Although the spread between the 10-year and 3-month Treasury remains near the recession zone, as longer-term rates have normalized, the spread is approaching the level that historically has signaled a recovery. We have therefore changed this signal to yellow for now, and an upgrade to green is possible if long-term rates continue to normalize.
Consumer Confidence: Annual Change
Signal: Red light
Consumer confidence rose by more than expected during the month, from 87.1 in December to 89.3 in January, against forecasts for 89. This result was a step in the right direction after the index hit a four-month low in December. On a year-over-year basis, however, confidence fell by 31.5 percent in January. Although that was a modest improvement from the 32 percent drop we saw in December, confidence declines of 20 percent or more over the past year are typically signals of a recession, which is consistent with the NBER declaration. Given the continued year-over-year weakness, we have left this indicator as a red light for now.
Despite that, however, there are signs that consumers have started to feel the positive impact from the improving public health situation and the federal stimulus that was passed at the end of December. With an improving job market and public health picture, it's possible we will see marked improvements for confidence figures over the next few months.

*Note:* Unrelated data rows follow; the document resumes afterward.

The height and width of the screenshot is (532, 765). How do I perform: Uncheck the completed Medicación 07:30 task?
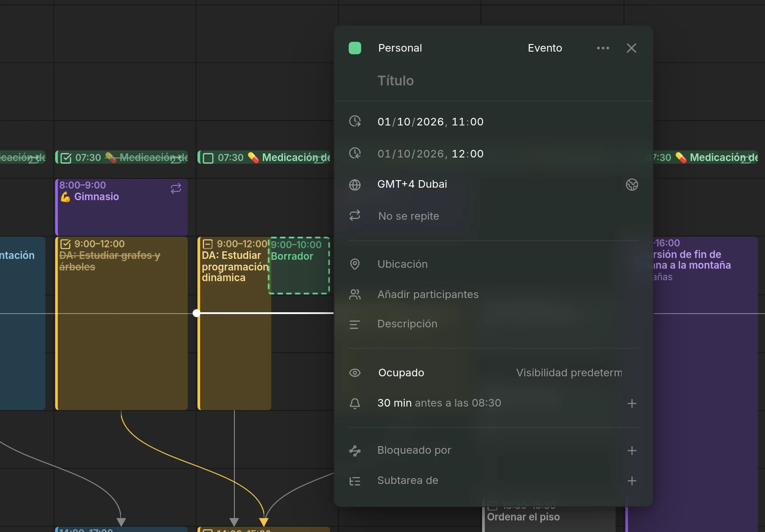click(66, 158)
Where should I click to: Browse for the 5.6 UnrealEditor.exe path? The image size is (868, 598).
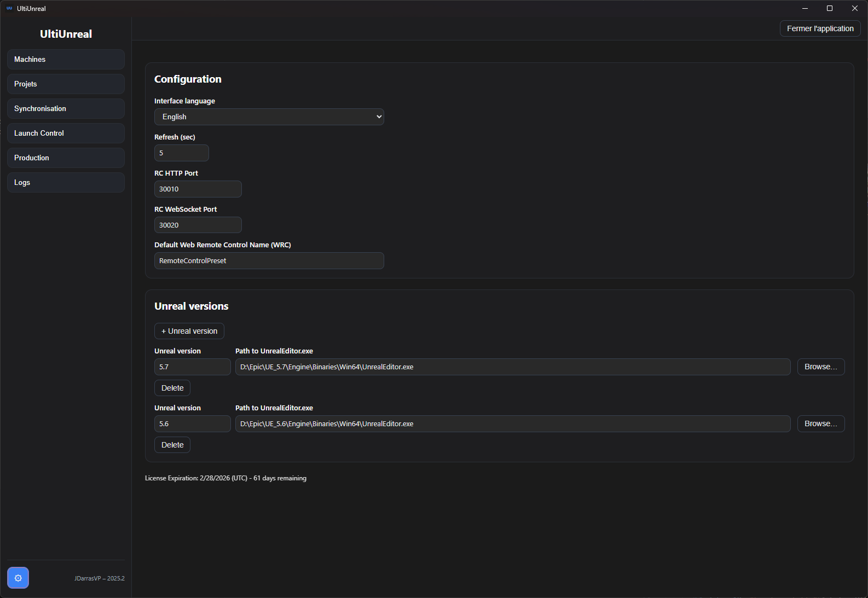tap(820, 423)
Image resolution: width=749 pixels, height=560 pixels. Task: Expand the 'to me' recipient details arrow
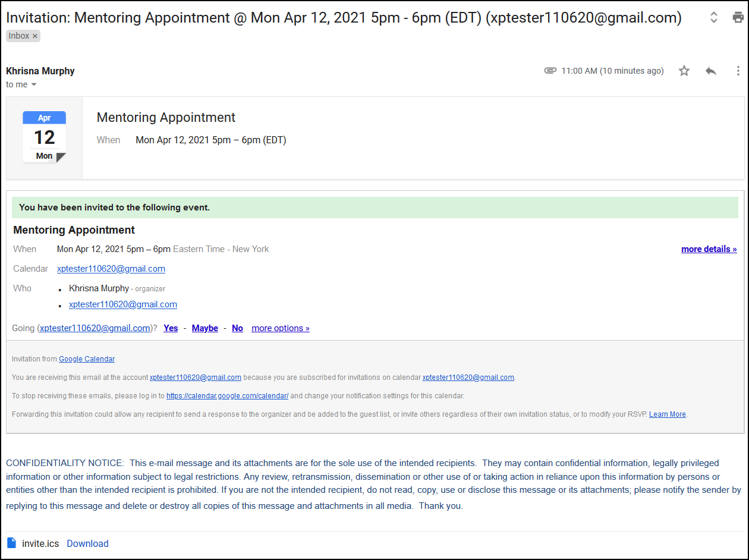pos(34,84)
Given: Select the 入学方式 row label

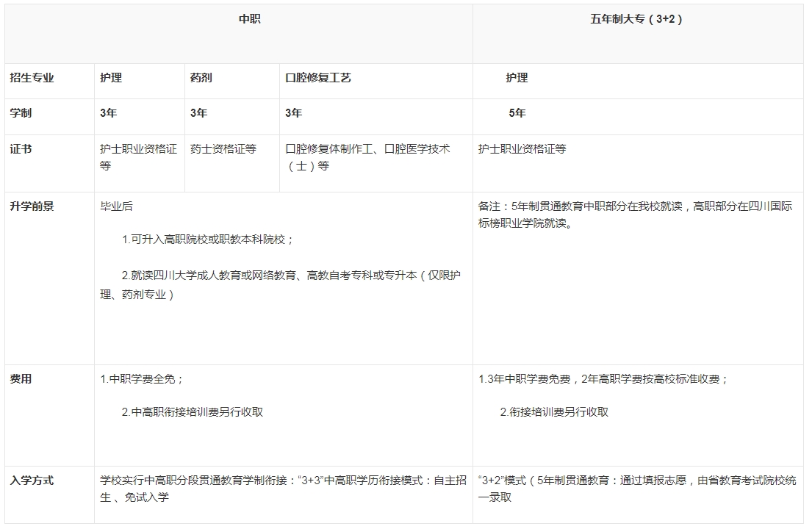Looking at the screenshot, I should 32,481.
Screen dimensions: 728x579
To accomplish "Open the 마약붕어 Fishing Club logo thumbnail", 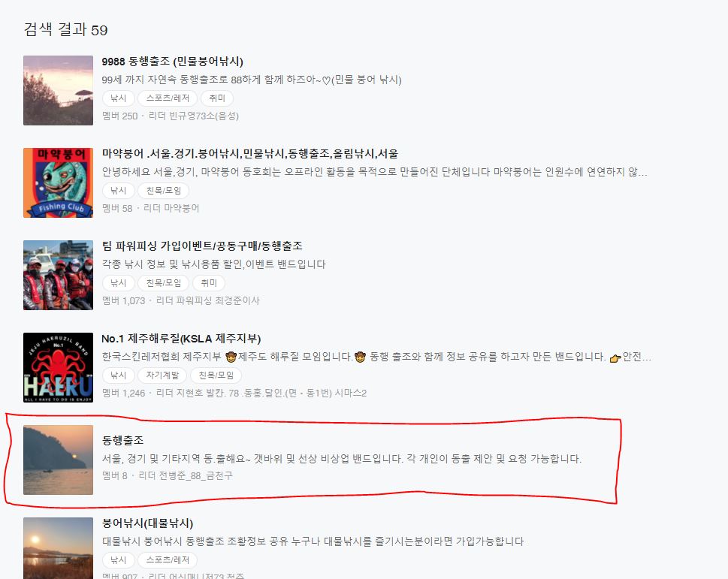I will [58, 182].
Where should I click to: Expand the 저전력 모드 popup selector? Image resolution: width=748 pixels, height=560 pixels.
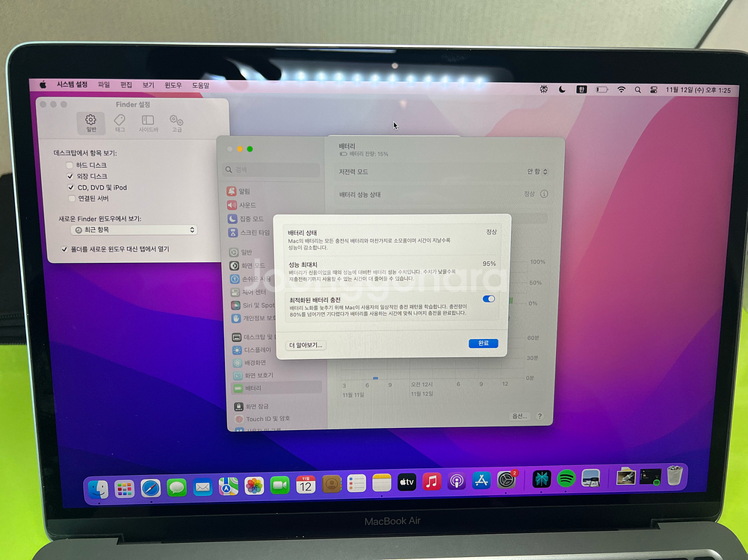(537, 172)

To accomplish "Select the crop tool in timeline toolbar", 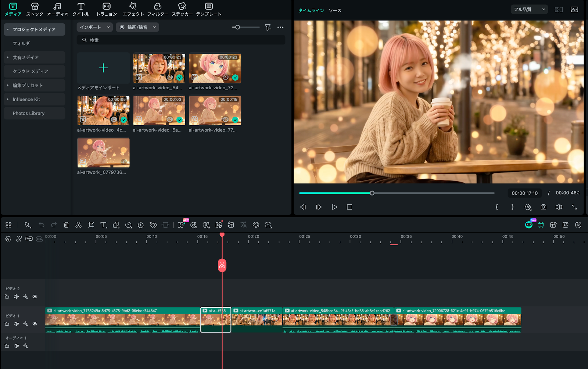I will [x=91, y=225].
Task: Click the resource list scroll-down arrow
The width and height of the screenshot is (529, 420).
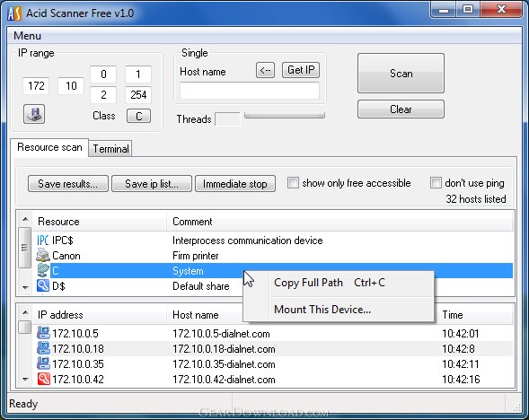Action: point(25,287)
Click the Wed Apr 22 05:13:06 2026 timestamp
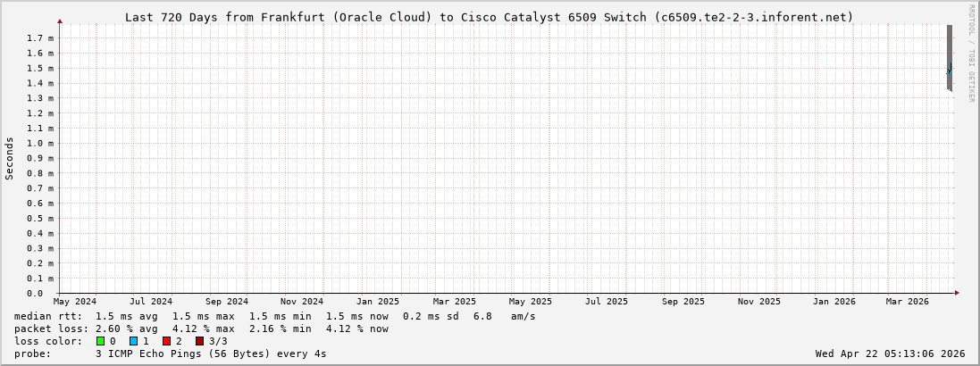 pyautogui.click(x=890, y=354)
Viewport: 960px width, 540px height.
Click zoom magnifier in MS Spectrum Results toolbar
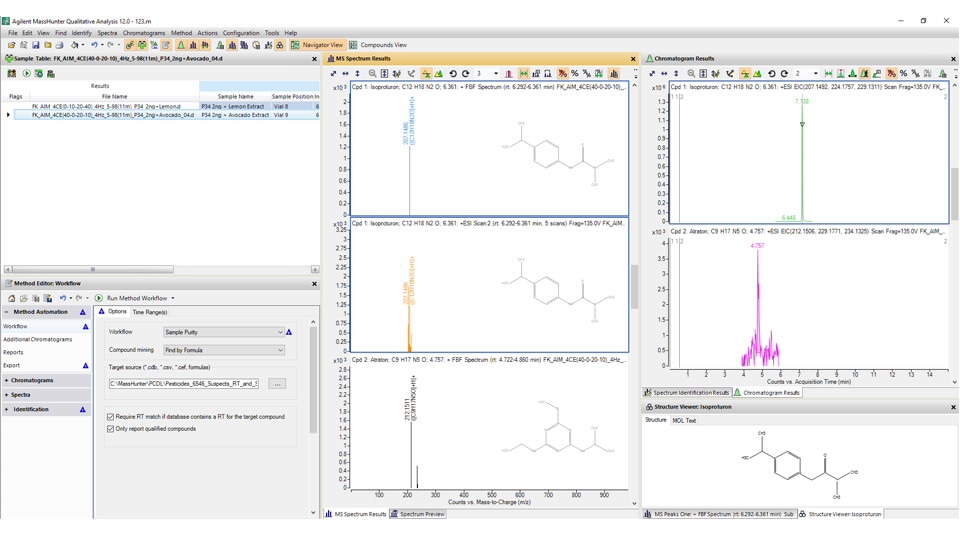(373, 73)
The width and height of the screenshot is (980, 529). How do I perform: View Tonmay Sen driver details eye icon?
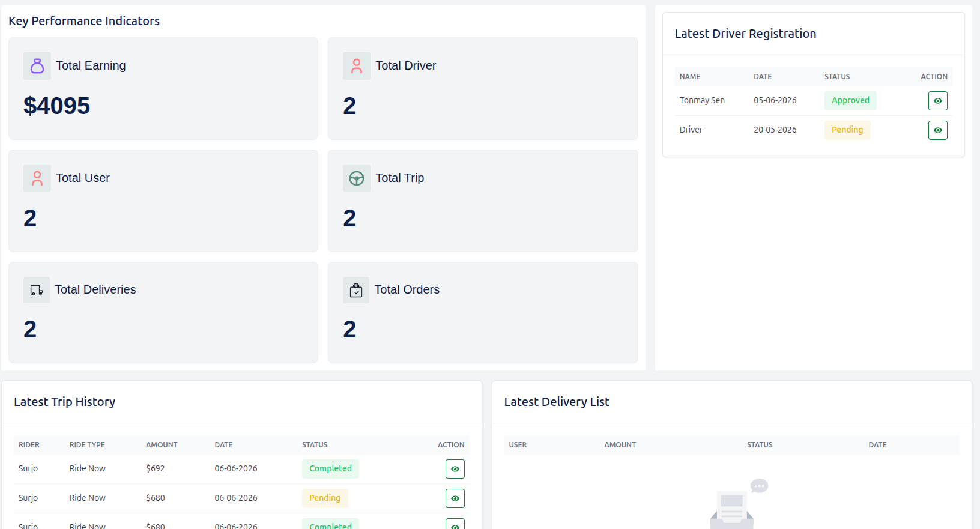(937, 101)
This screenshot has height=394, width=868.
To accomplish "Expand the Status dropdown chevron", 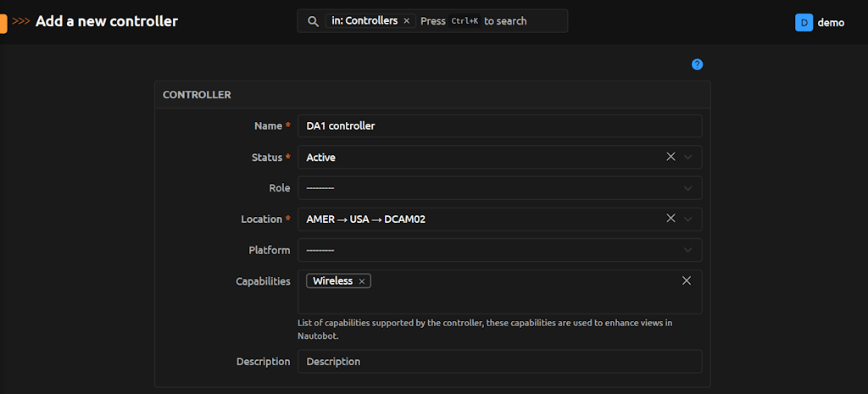I will pos(688,157).
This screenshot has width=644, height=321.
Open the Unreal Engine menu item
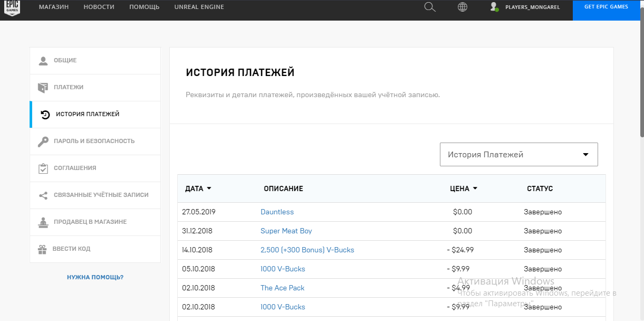coord(199,7)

For the time being, however, the large year-over-year decline in confidence is a sign that there is still a lot of work to be done to get back to pre-pandemic levels.
Conclusion: January May Mark a Turning Point
January showed signs that the economic recovery may be poised to accelerate over the coming months, driven in large part by falling case counts and the positive impact from additional federal stimulus spending. With that said, for the time being, growth remains relatively weak, as shown by the year-over-year declines in employment and consumer confidence figures. Despite the weakness on a year-over-year basis, both of these indicators showed improvement in January, which could be a sign of an impending acceleration for the economic recovery.
Overall, the pandemic continued to serve as a headwind for faster economic growth in January; however, the improvements we saw toward month-end point to a potential turnaround, especially if we continue to make progress with the pandemic. Given the continued public health risks and the weakness in year-over-year data, it's too early to say we are out of the woods, but there are signs of light at the end of the tunnel. We have left the risk level at a red light for the economy as a whole in February, but this could change in the near future if we see an accelerating economic recovery.